FORT LAUDERDALE, Fla. – Fort Lauderdale police released hours and hours of the police-worn body camera footage from a Black Lives Matter protest that erupted into violence in May.
In part of the video, two officers are heard cursing, laughing and appearing to be joking about shooting protesters and potentially injuring them with rubber bullets.
It’s the same protest from May 31st where LaToya Ratlieff, was hit in the eye with a rubber bullet, and where a 19-year-old protester was on her knees and got shoved by Fort Lauderdale Police officer Steven Pohorence.
Now there are questions about what changes are needed in the Fort Lauderdale police's policies.
“It wreaks of conduct that is unprofessional. It reflects poorly on the police department. It reflects poorly on the city of Fort Lauderdale,” attorney Christina Currie, the chair of the Citizen Police Review Board for Fort Lauderdale, said.
The department was already facing scrutiny over the way they handled the protests that weekend between Ratlieff's injury and Pohorence's actions.
Poherence is now facing a misdemeanor batter charge. The new videos show what happened in the minutes after that shove when things turned violent.
The videos are filled with officers cursing at protesters and using language that was foul and needed to be censored for television.

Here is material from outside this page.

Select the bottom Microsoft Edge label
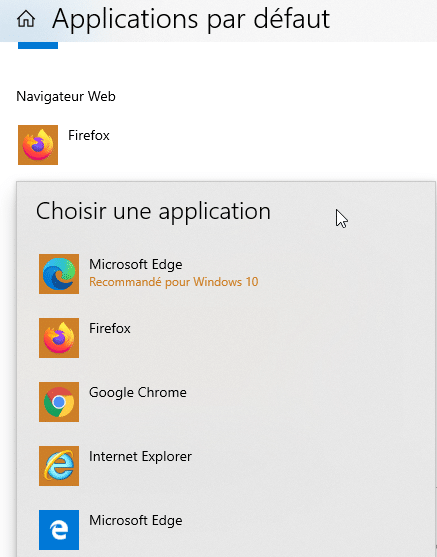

At one point, you can hear two officers, who thought the body camera recording them was on standby, laughing about the people they had shot with rubber bullets and tear gas.
Fort Lauderdale Police Chief Rick Maglione sent out a statement Wednesday in response to the newly released video, saying:
"The entire video clearly demonstrates our officers were under attack by a group of people who chose to use violence instead of peace to antagonize the situation. Although the language is extreme, and offensive to some, our officers were dealing with the chaos of a developing situation."
Currie told Local 10 that it wasn’t a good enough answer, adding that the board makes a recommendation of their finding to the city manager. “It’s advisory only,” she said.
“There’s a lot of room for improvement here and sitting back and being quiet and giving quick little one-liners to the media hoping everybody’s going to go away, that’s not going to bring our community where we need to be,” she said.
She also told Local 10 that she has recommended to the city and to the department that there be changes made to the body-worn camera policy that explicitly outlines the consequences of not following the policy.
“Whether you don’t activate, or you deactivate, or whether you violate that policy in other ways.”
She said, as of now, she has yet to hear back from the department or the city manager.